◆ ASSIGNMENT: Without including pictures, set down every record exactly as it stands.

◆ SOURCE MATERIAL:
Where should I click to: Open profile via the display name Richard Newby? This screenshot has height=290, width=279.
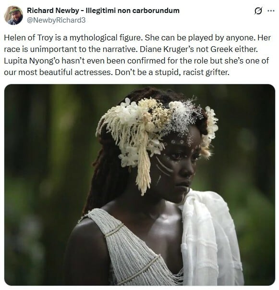pyautogui.click(x=53, y=11)
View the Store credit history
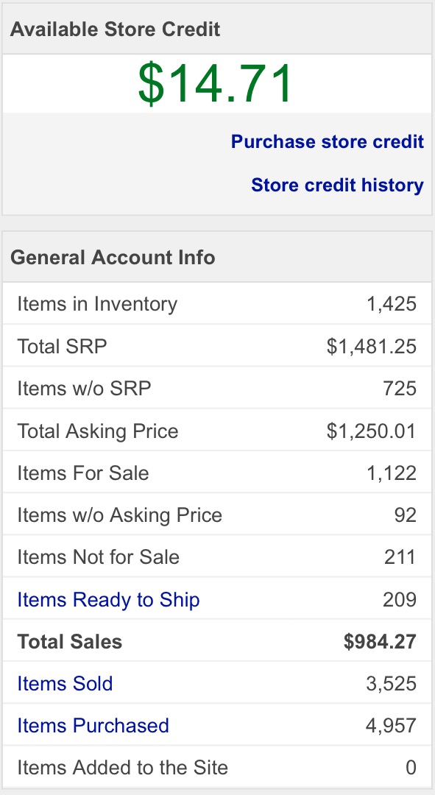This screenshot has height=795, width=435. [337, 185]
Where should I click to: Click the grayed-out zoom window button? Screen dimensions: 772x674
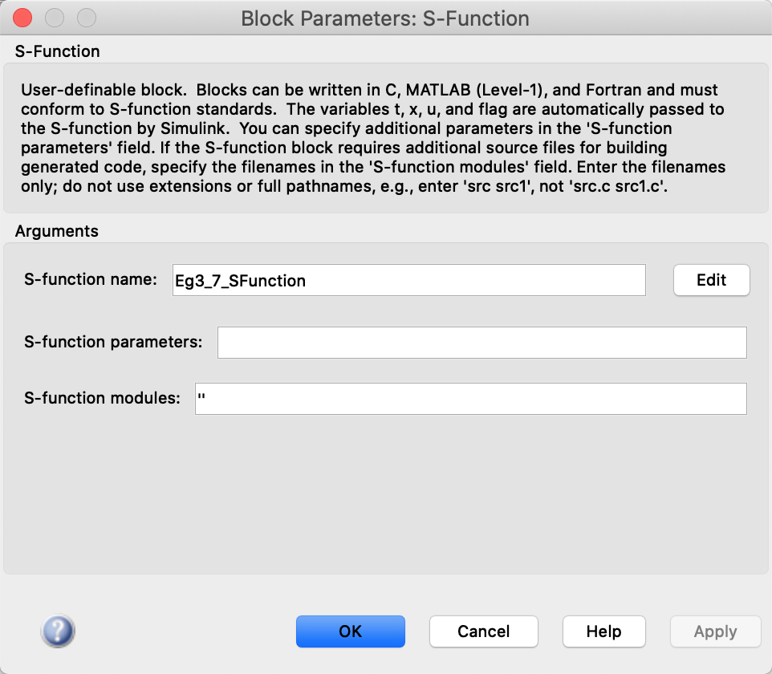click(86, 18)
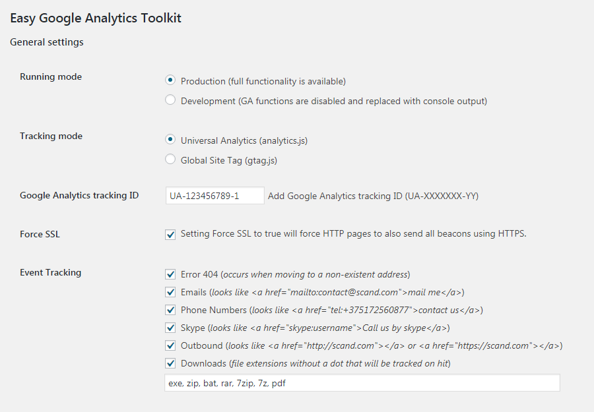Click the Google Analytics tracking ID input field
Image resolution: width=594 pixels, height=412 pixels.
pyautogui.click(x=215, y=196)
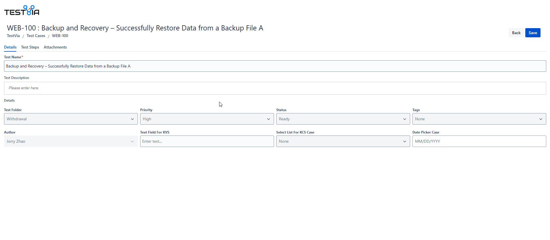The image size is (550, 240).
Task: Click the TestVia logo
Action: pyautogui.click(x=22, y=10)
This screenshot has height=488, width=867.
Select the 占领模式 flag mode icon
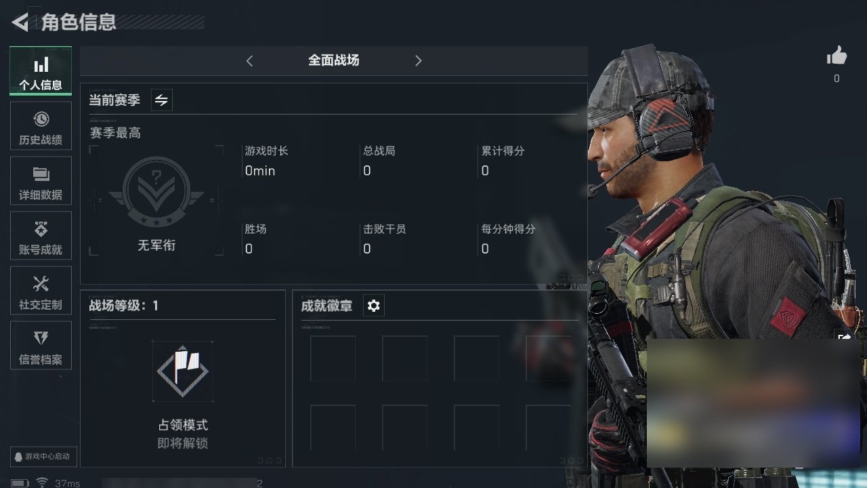point(183,371)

◆ TASK SOLUTION:
Where should I click to: Open profile via the display name Richard Newby? This screenshot has height=290, width=279.
pyautogui.click(x=53, y=11)
View the Store credit history
This screenshot has height=795, width=435. [337, 185]
Where should I click to: Click the grayed-out zoom window button? Screen dimensions: 772x674
click(86, 18)
Click the Google Analytics tracking ID input field
Image resolution: width=594 pixels, height=412 pixels.
pyautogui.click(x=215, y=196)
The image size is (550, 240).
Task: Click the TestVia logo
Action: pyautogui.click(x=22, y=10)
This screenshot has height=488, width=867.
Select the 占领模式 flag mode icon
point(183,371)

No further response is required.